TASK INPUT
⟨
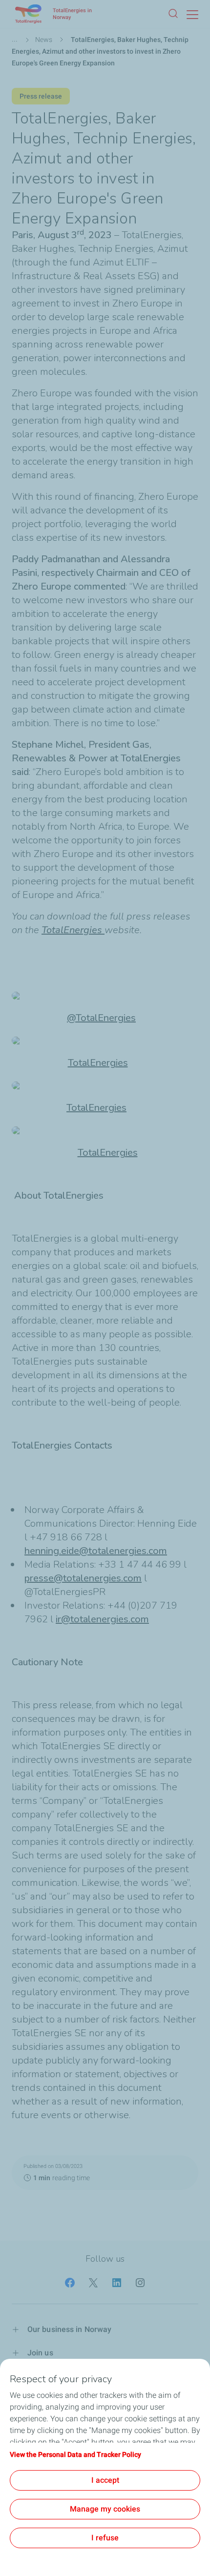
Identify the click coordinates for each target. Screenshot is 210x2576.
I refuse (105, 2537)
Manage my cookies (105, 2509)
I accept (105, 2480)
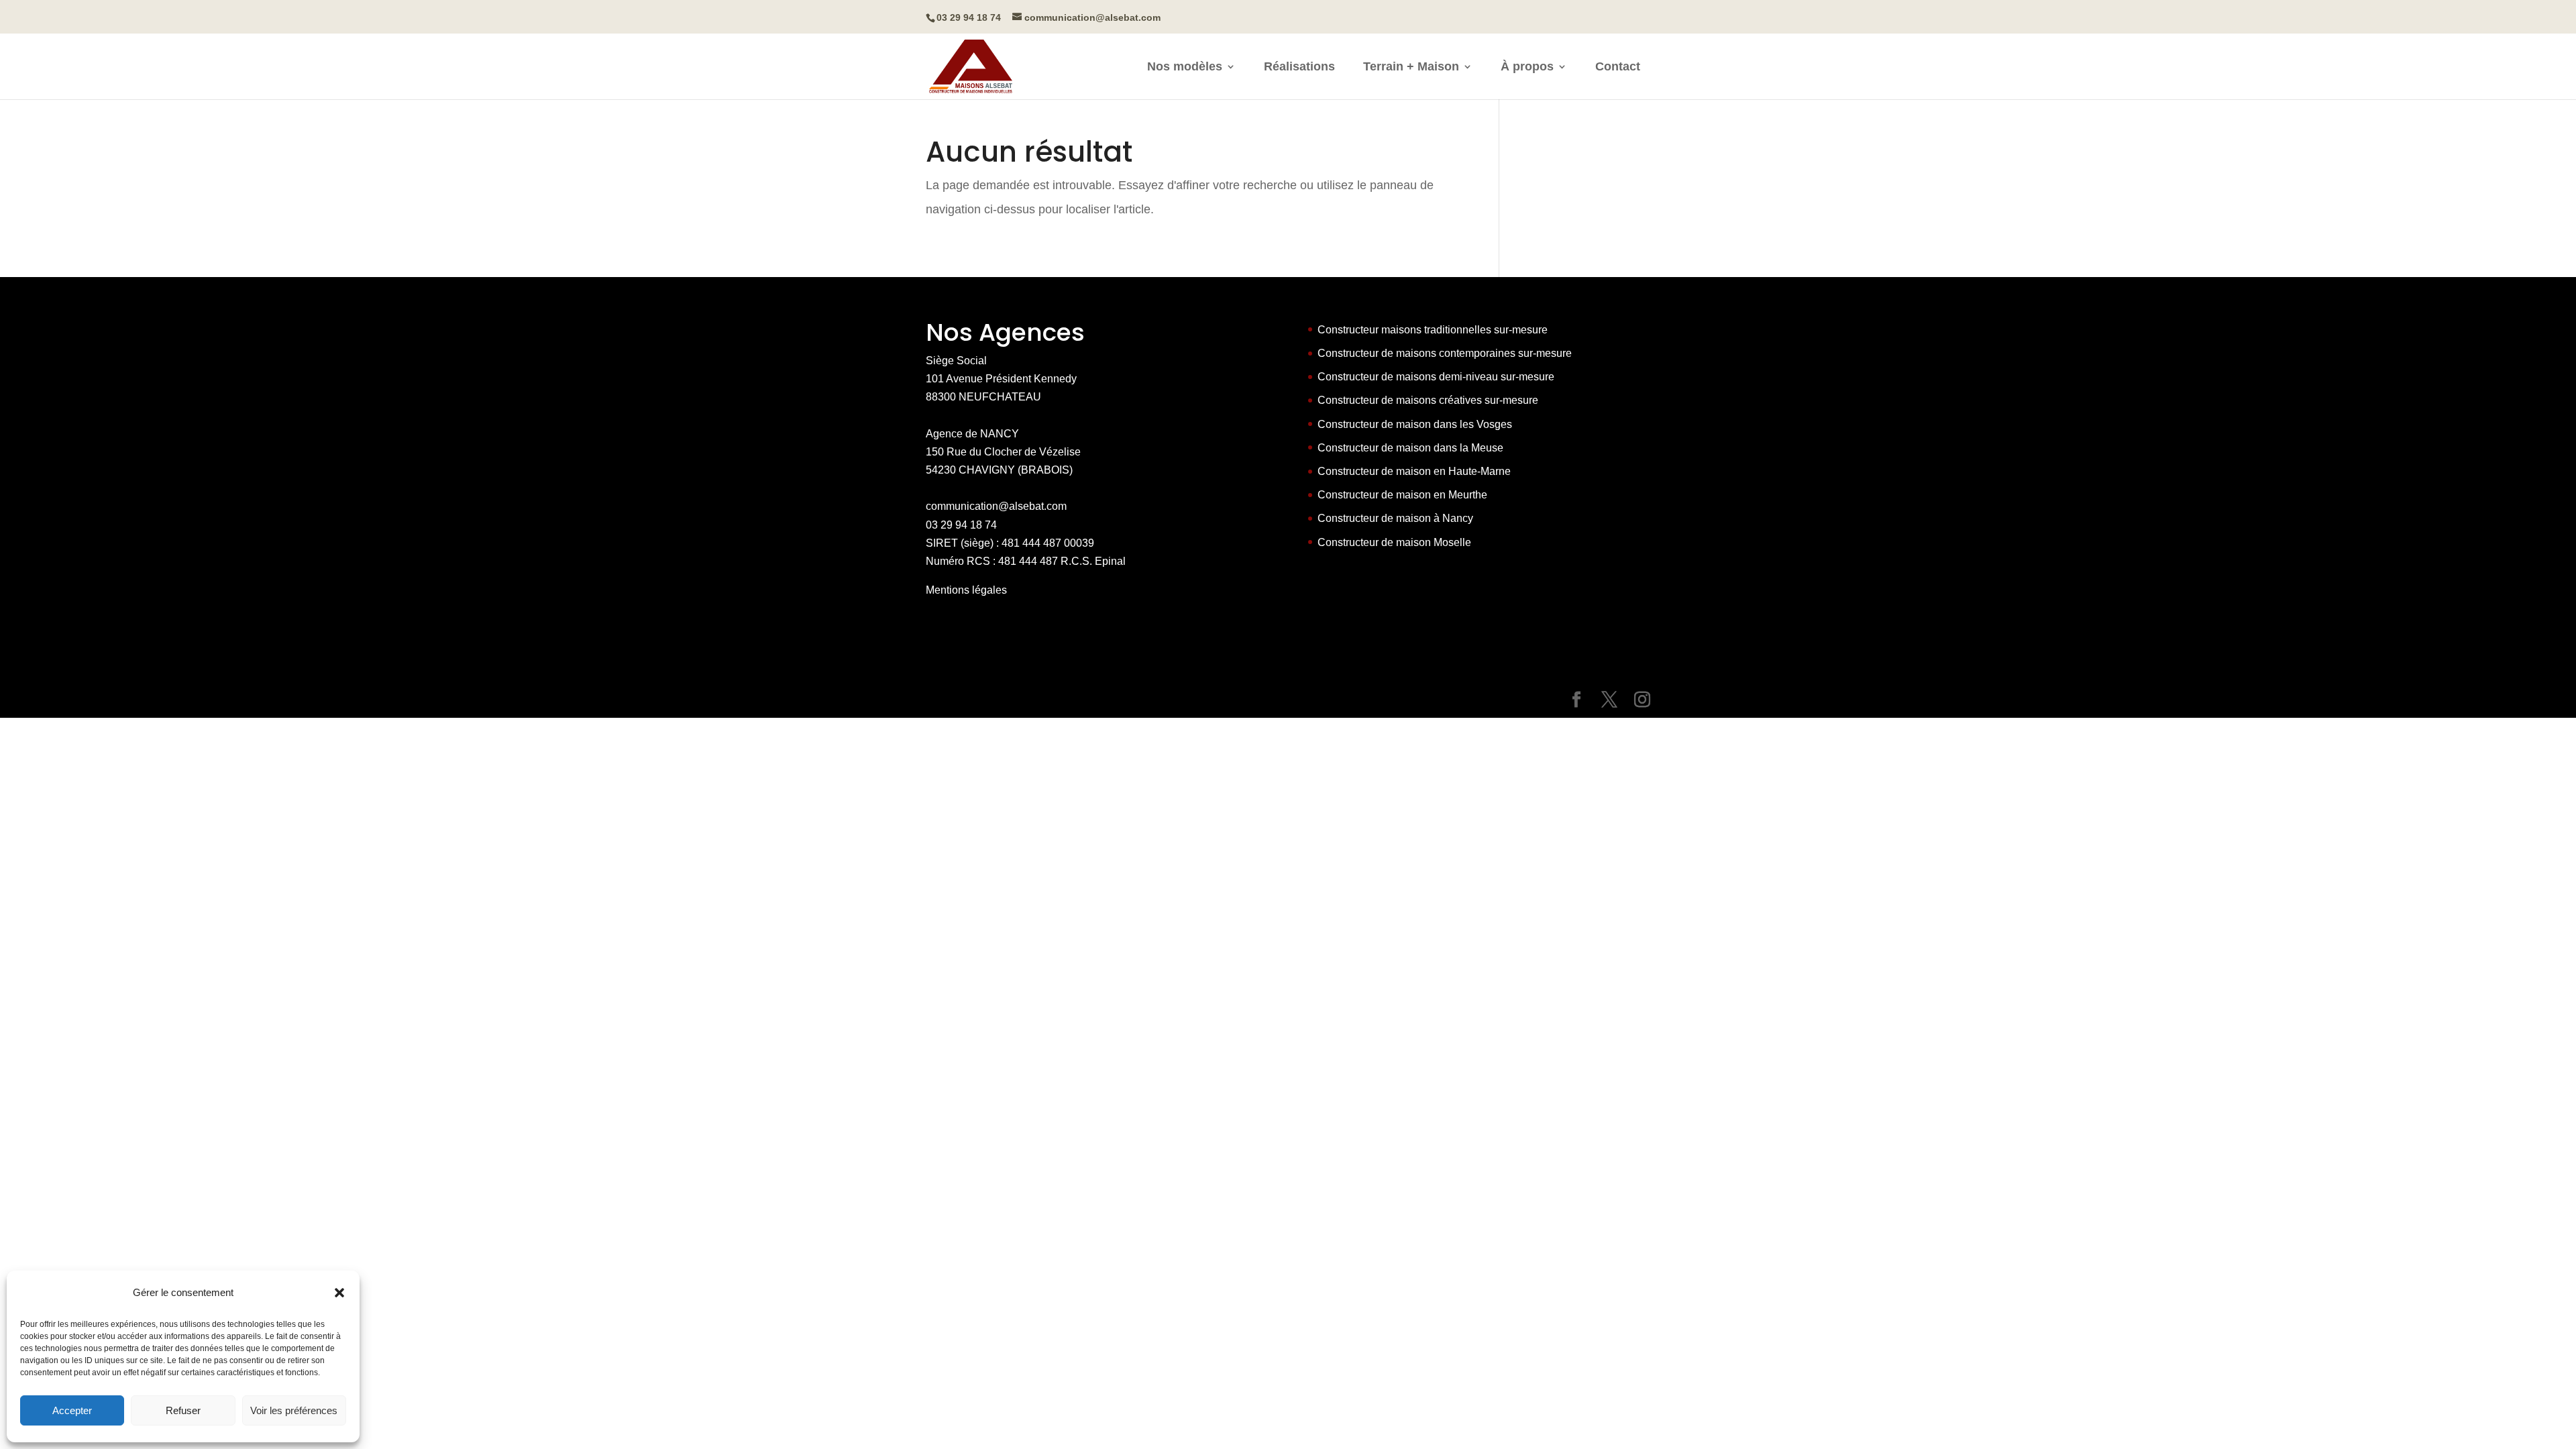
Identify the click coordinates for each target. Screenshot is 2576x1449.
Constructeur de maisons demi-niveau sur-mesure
⟩
WHAT TO DO
Leave out the pictures, then reproduce exactly the run of lines from the one that contains "I refuse (105, 2537)" to the final line of the listing above.

RESPONSE TO THE EXERCISE
I refuse (105, 2537)
Manage my cookies (105, 2509)
I accept (105, 2480)
Identify the click coordinates for each target. Screenshot is 2576x1449.
Constructeur de maisons demi-niveau sur-mesure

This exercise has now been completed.